— Она привлекает тебя? Ты хотел бы сегодня с ней переспать?
— Сегодня во сколько? — Он пытается обратить все в шутку, но я не даю ему такой возможности.
— Хотел бы или не хотел?
Я смотрю ему в глаза.
— Ты требуешь слишком однозначного ответа. Жизнь не столь однозначна.
— Хорошо. Скорее, хотел бы или, скорее, не хотел бы?
Оливер вздыхает.
— Скорее, не хотел бы, — отвечает он неохотно.
— Вот видишь, — говорю я печально. — А когда мне будет за сорок?..
— Что ты хочешь, Христа ради, услышать?
— Искренний ответ.
— Не знаю. В самом деле не знаю.
— Не знаешь? Но как я могу с тобой жить, если ты не знаешь?
— А как могу жить я, если не знаю?! — окончательно вскипает Оливер. — Почему ты, черт подери, все время думаешь, что мне все дается легче? Мир не делится на мужчин и женщин, как старается вколотить в тебя «Cosmopolitan», мир един. Мы все в одной лодке. Все, и ты, и я, мы все в одном unisexual[70]отстойнике под названием «Человеческая жизнь» — пойми же это наконец!
— Я, конечно, понимаю, что жизнь — отстойник, и смирилась с этим, — повышаю я голос. — Но с чем я не могу смириться, так это с некоторыми твоими взглядами!

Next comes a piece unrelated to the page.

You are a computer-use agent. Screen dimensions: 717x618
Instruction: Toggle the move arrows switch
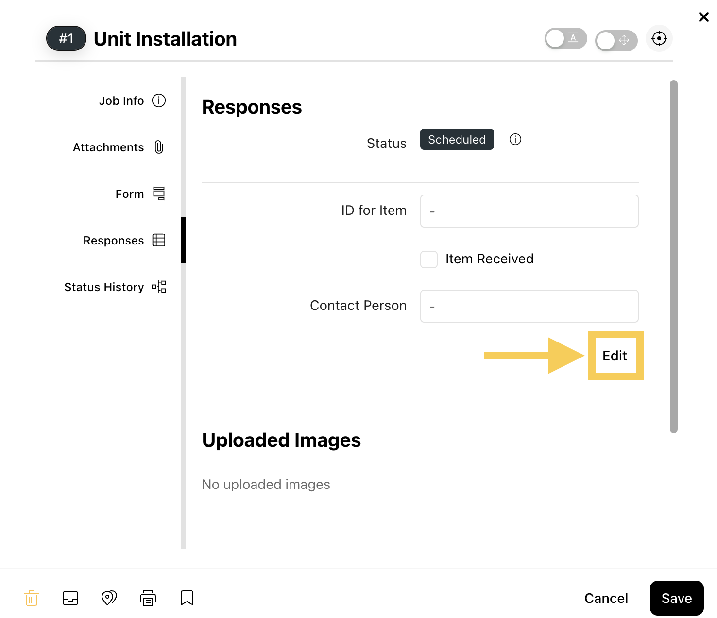point(616,41)
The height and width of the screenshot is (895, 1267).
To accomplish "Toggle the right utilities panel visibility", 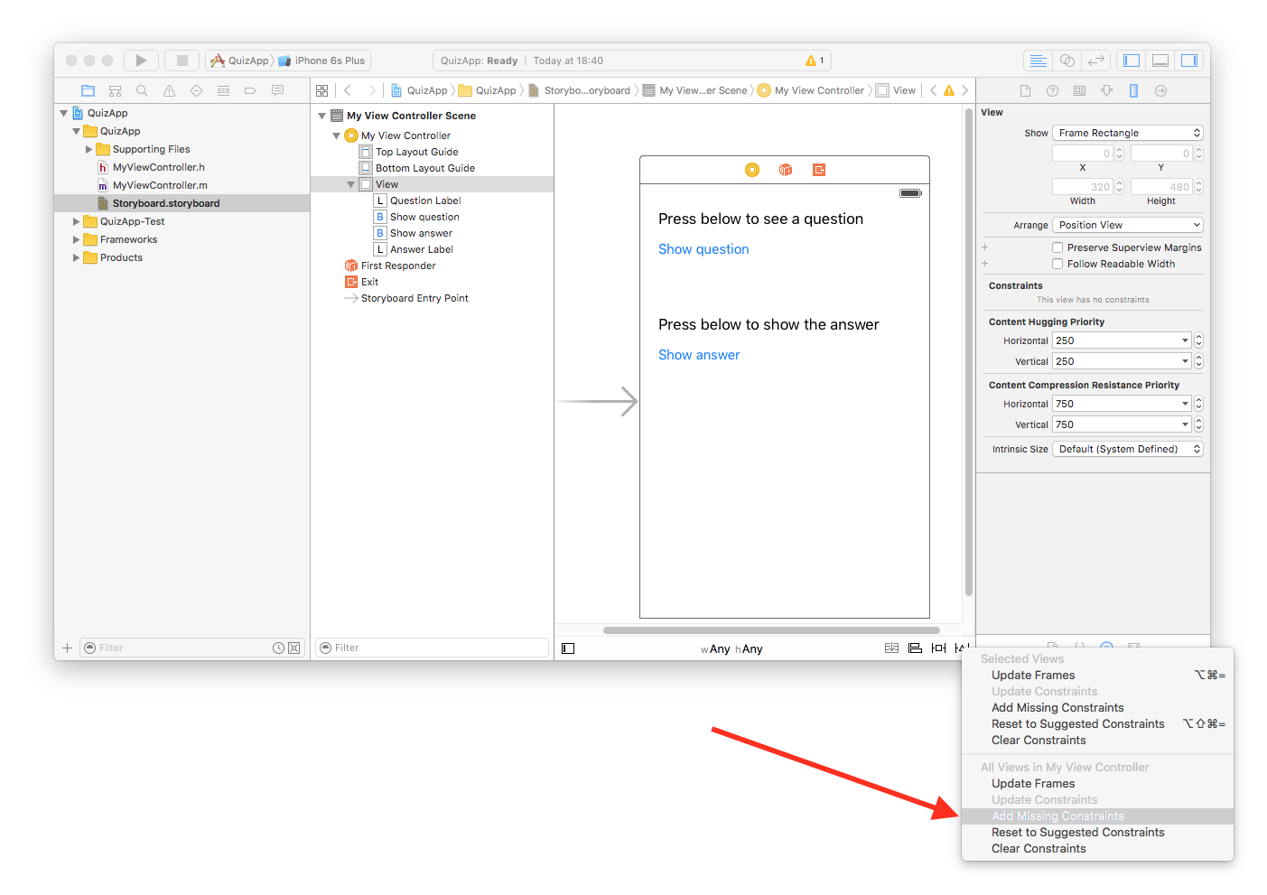I will tap(1189, 61).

— Вот видишь! — возликовал Оливер. — Ты сама это сказала! Абсолютно типичный женский подход! С несовершенством жизни кое-как вы способны смириться. Это жизнь, ее нужно принимать такой, какая она есть, говорите вы вполне разумно. Но с несовершенством мужчин, черт возьми, вы не смиритесь никогда. Вы постоянно будете наивно искать того совершенного. Вам просто подавай само совершенство. Вам кажется, что идеальный мужчина — неотъемлемое женское право. Если такие мужчины не достаются вам, вы законно впадаете в ярость.
— Болтовня!
— Старею, Ярда, сделай что-нибудь с этим! Меня окружает жестокий, несправедливый мир, Ярда, разве ты не видишь? Ты ничего не можешь с этим поделать?! Вы гневаетесь на Бога, но, хорошо зная, что Бог претензии не принимает, накидываетесь хотя бы на бедного церковного сторожа…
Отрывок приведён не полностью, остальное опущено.